DEFECT IN SKELETAL-MUSCLE PHOSPHATIDYLINOSITOL-3-KINASE IN OBESE INSULIN-RESISTANT MICE

Activation of phosphatidylinositol-3-kinase (PI3K) is one of the earliest postreceptor events in the insulin signaling pathway. Incubation of soleus muscles from lean mice with 50 nM insulin caused a 3-10-fold increase in antiphosphotyrosine-immunoprecipitable PI3K (antiPTyr-PI3K) activity within 2 min in muscle homogenates as well as both the cytosolic and membrane fractions.
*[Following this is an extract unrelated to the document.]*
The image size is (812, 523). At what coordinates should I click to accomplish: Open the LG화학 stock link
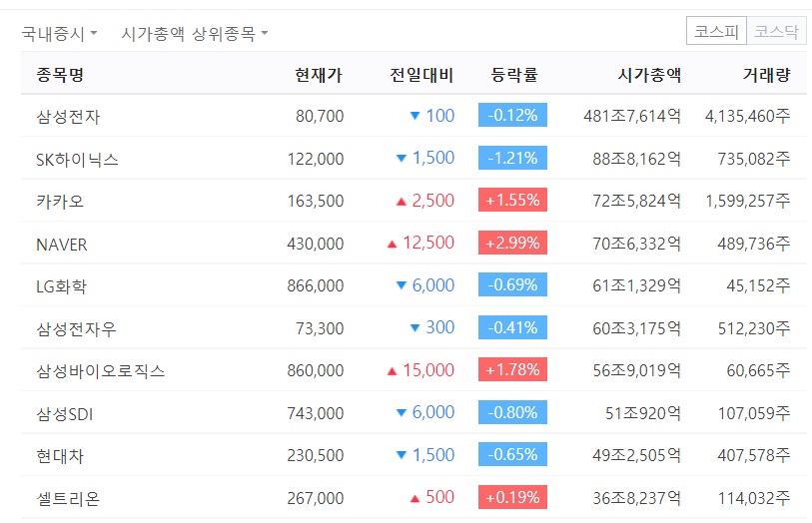pyautogui.click(x=61, y=285)
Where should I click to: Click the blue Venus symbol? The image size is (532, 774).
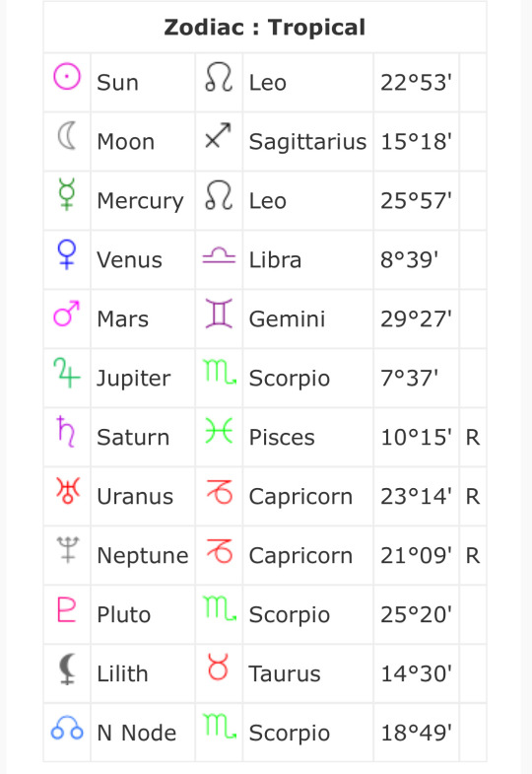tap(67, 254)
Insulin did not affect total PI3K activity. Both the antiPTyr-PI3K stimulation and activation of insulin receptor tyrosine kinase were dependent on hormone concentration. In muscles from obese, insulin-resistant mice, there was a 40-60% decrease in antiPTyr-PI3K activity after 2 min of insulin that was present equally in the cytosolic and membrane fractions. A significant reduction in insulin sensitivity was also observed. The defect appears to result from alterations in both insulin receptor and postreceptor signaling. Starvation of obese mice for 48 h, which is known to reverse insulin resistance, normalized the insulin response of both PI3K and the receptor tyrosine kinase. The results demonstrate that: (a) antiPTyr-PI3K activity is responsive to insulin in mouse skeletal muscle, (b) both the insulin responsiveness and sensitivity of this activity are blunted in insulin-resistant muscles from obese mice, (c) these alterations result from a combination of insulin receptor and postreceptor defects, and (d) starvation restores normal insulin responses.